A middle-aged German man with no particular talents can fly to the U.S. and become an international celebrity by amputating his limbs
Short Cut to Hollywood's very unusual premise is that a middle-aged German man with no particular talents can fly to the U.S. and become international celebrity "John F Salinger" on the basis of his willingness to have his limbs amputated and eventually commit suicide on-camera. This is nonsense, of course, but the clichéd assumptions about American media spectacles which inform the concept are what drive the film.
Short Cut critiques the American television dream machine by making thinly veiled references to American Idol – the John F Salinger Show's host is a Ryan Seacrest look-a-like, and the Salinger team negotiates with television producer "Paula Martini," who in one scene sits next to an executive wearing a kippah, providing both a reference to the Jewish-control-of-Hollywood myth and a curious opportunity for Salinger to offend – do directors Stahlberg and Mittermeier perhaps see themselves as exorcising German ghosts by having Salinger invoke Hitler?

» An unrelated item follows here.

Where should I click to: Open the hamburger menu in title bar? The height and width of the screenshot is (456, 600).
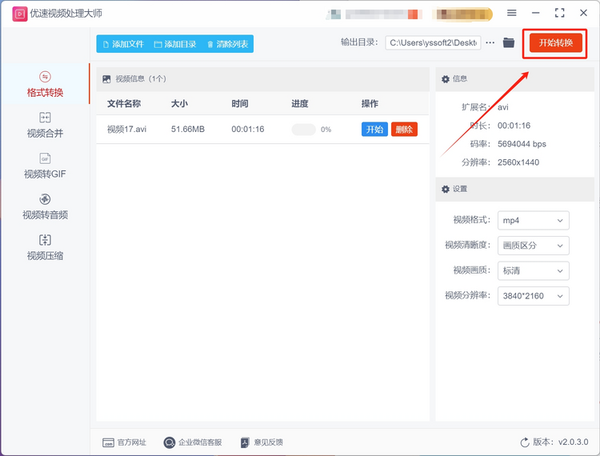(x=512, y=13)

Short Cut doesn't comfortably commit to a genre – at times it seems a buddy picture, depicting the relationship of three failed middle-aged men, but there is very little focus on Salinger's friends; it comments on the German fascination with the vapid wasteland of American television, but there's no real depth to the critique; it wants to be a road picture, but repetitive scenes of a camper tooling down the highway and shots of frenetic hotel room sex don't really suffice for this. Brief shots of gore may be intended to lend gravity to the piece, but for me only served to increase the queasiness of a viewer already uncomfortable with the film's weaknesses.